We identified the putative causative variant in this mutant line using individually barcoded sequencing libraries from 48 mapping individuals. To determine whether a bulked sequencing approach using DNA samples from two contrasting phenotypic groups would also have been effective, we performed a simulated pooling experiment. Sequencing reads from the 48 M4 individuals were divided into two bulks based on their phenotype, i.e., the 24 shortest lines as a wild-type bulk (W-bulk) and the 24 tallest lines as a mutant bulk (M-bulk, Fig. 1b, c). The average estimated sequencing depth across the 119.2 Mb target exome region was 53 × per line, resulting in an estimated sequencing depth per bulk of 1,272 × in our BSA simulation (53 × multiplied by 24 lines). It is important to note that the level of coverage used for this simulation is significantly higher than the recommended coverage for a BSA mapping experiment. We calculated the mutant allele frequency for each of the segregating SNPs [SNP-index (Abe et al. 2012)] within each bulk. The expected SNP-index for a segregating mutation not linked to the causative mutation is 0.5 in both W-bulk and M-bulk. For such mutations, the |Δ(SNP-index)| value (=|SNP-index (M-bulk)—SNP-index (W-bulk)|) is expected to be close to zero (Fekih et al. 2013). By contrast, mutations tightly linked to the causative mutation would be expected to have |Δ(SNP-index)| values close to one.

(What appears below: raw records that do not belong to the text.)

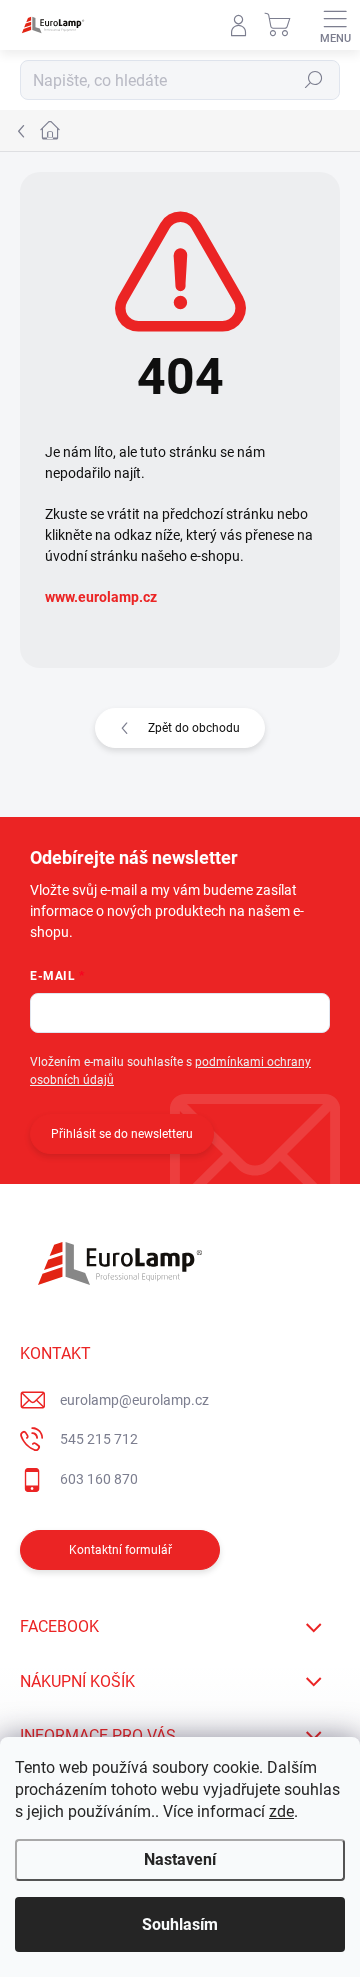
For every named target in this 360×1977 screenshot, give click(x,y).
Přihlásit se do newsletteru (122, 1134)
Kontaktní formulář (120, 1550)
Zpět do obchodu (194, 728)
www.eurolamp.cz (101, 597)
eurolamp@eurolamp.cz (134, 1400)
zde (281, 1811)
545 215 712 (99, 1439)
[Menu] (335, 25)
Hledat (314, 80)
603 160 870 (99, 1479)
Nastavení (180, 1859)
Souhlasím (180, 1924)
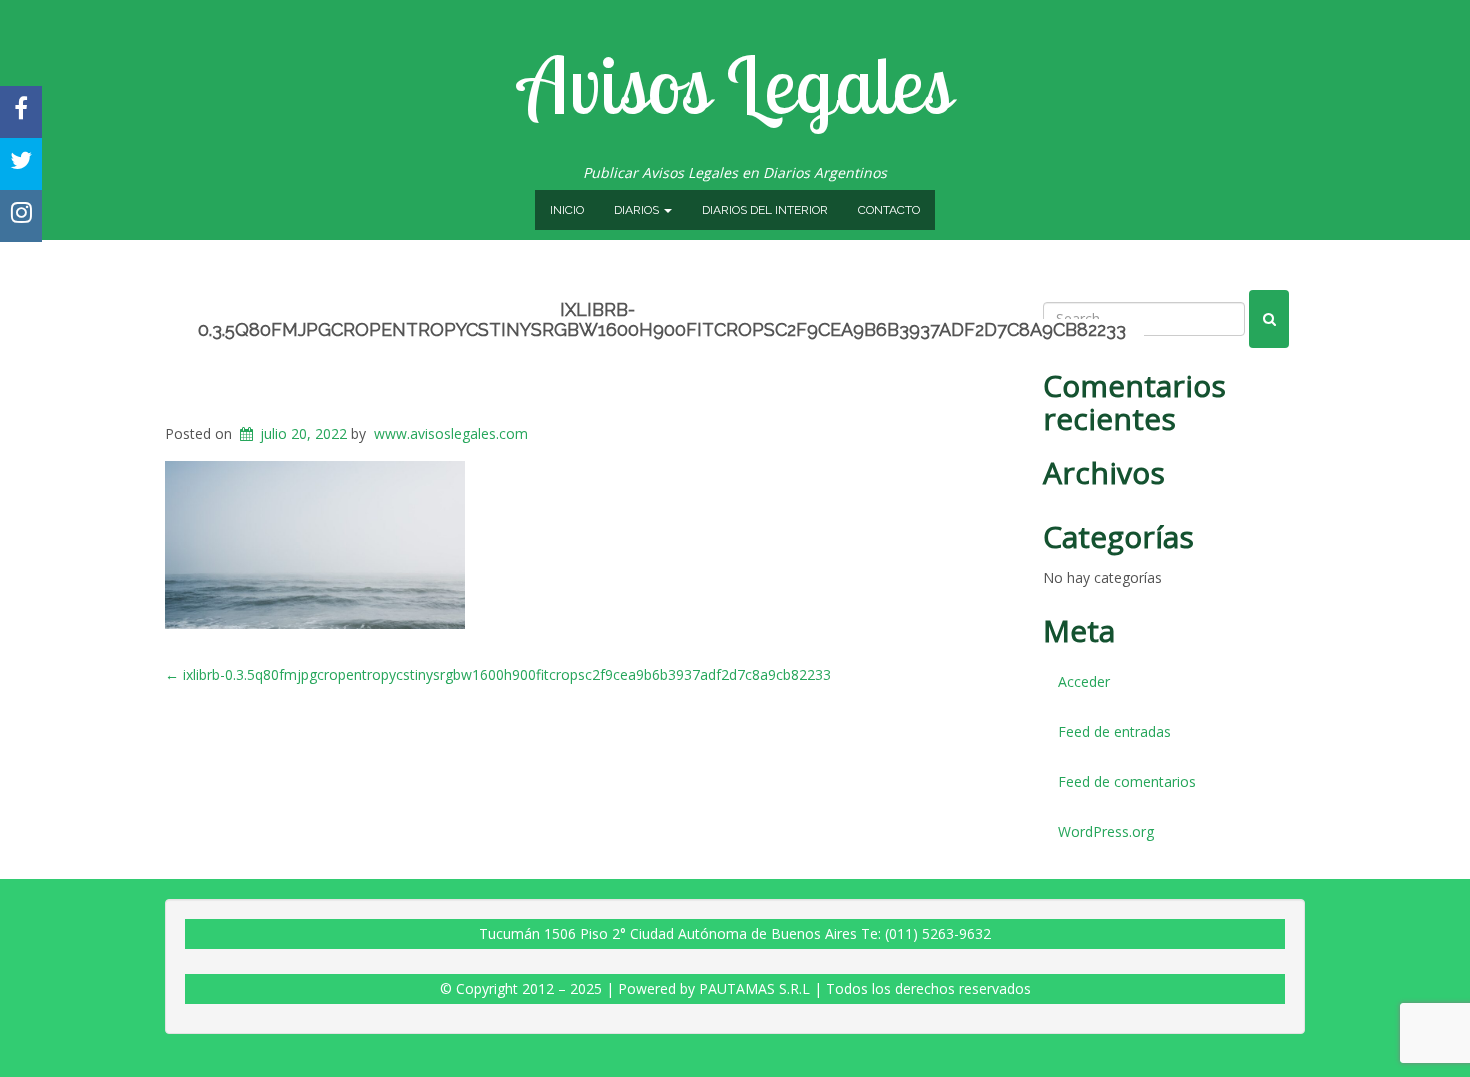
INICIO (567, 210)
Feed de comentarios (1127, 781)
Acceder (1084, 681)
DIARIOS (638, 210)
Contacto (889, 210)
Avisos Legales (735, 84)
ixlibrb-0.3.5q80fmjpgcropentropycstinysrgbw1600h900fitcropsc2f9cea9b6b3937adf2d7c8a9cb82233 (662, 319)
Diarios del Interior (765, 210)
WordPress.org (1106, 831)
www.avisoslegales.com (451, 433)
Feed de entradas (1114, 731)
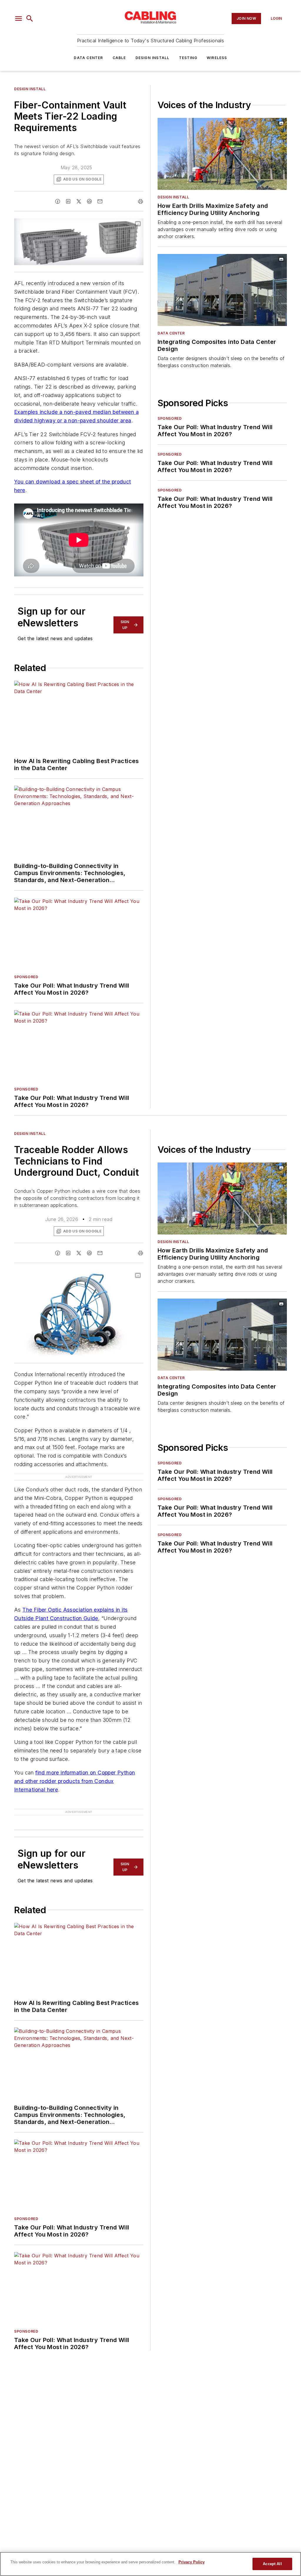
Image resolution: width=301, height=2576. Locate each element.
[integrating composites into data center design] (222, 290)
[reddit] (89, 201)
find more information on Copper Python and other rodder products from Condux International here (74, 1781)
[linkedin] (68, 201)
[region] (150, 2564)
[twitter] (79, 201)
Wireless (217, 58)
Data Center (88, 58)
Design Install (153, 58)
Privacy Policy (191, 2562)
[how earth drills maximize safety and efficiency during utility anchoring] (222, 154)
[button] (18, 18)
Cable (119, 58)
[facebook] (58, 201)
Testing (188, 58)
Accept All (272, 2564)
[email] (100, 201)
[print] (140, 201)
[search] (29, 18)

We plotted the absolute value of Δ(SNP-index) for each segregating SNP to identify chromosomal regions exhibiting the highest |Δ(SNP-index)| values (Fig. 5a). Consistent with our original analysis, this approach revealed the distal region of chromosome arm 4BS as the top candidate (Fig. 5a; Table 1): seven SNPs located at 20.6–45.2 Mb on chromosome arm 4BS had the highest |Δ(SNP-index)| values, ranging from 0.57 to 0.83. This result shows that a BSA-based approach gave consistent results with our ANOVAs based on individual barcoded libraries (Table 1), identifying the same three SNPs as the most significant variants.

Fig. 5
figure 5

BSA and subsampling simulations under different sequencing depths and bulk sizes. a |Δ(SNP-index)| at each SNP position across the 14 tetraploid wheat chromosomes, with a detailed plot of chromosome 4B (sequencing depth = 1320×, bulk size = 24). Δ(SNP-index) at each position is calculated by subtracting the SNP-index (mutant allele frequency) in the W-bulk (24 shortest M4 lines) from that in the M-bulk (24 tallest M4 lines) [= SNP-index (M-bulk) − SNP-index (W-bulk)]. Blue triangles indicate SNPs with higher frequencies in the mutant bulk [SNP-index (M-bulk) > SNP-index (W-bulk)], while orange circles indicate SNPs with higher frequencies in the W-bulk [SNP-index (W-bulk) > SNP-index (M-bulk)]. Sliding window average (red) is plotted by averaging the |Δ(SNP-index)| values of five consecutive SNPs and shifting the window by one SNP at a time. b Proportion of false positives estimated by counting the number of SNPs with |Δ(SNP-index)| ≥0.8 outside the peak candidate region (chromosome 4B, 12.5–95.3 Mb; Table 1, Online Resource Text S1). (Color figure online)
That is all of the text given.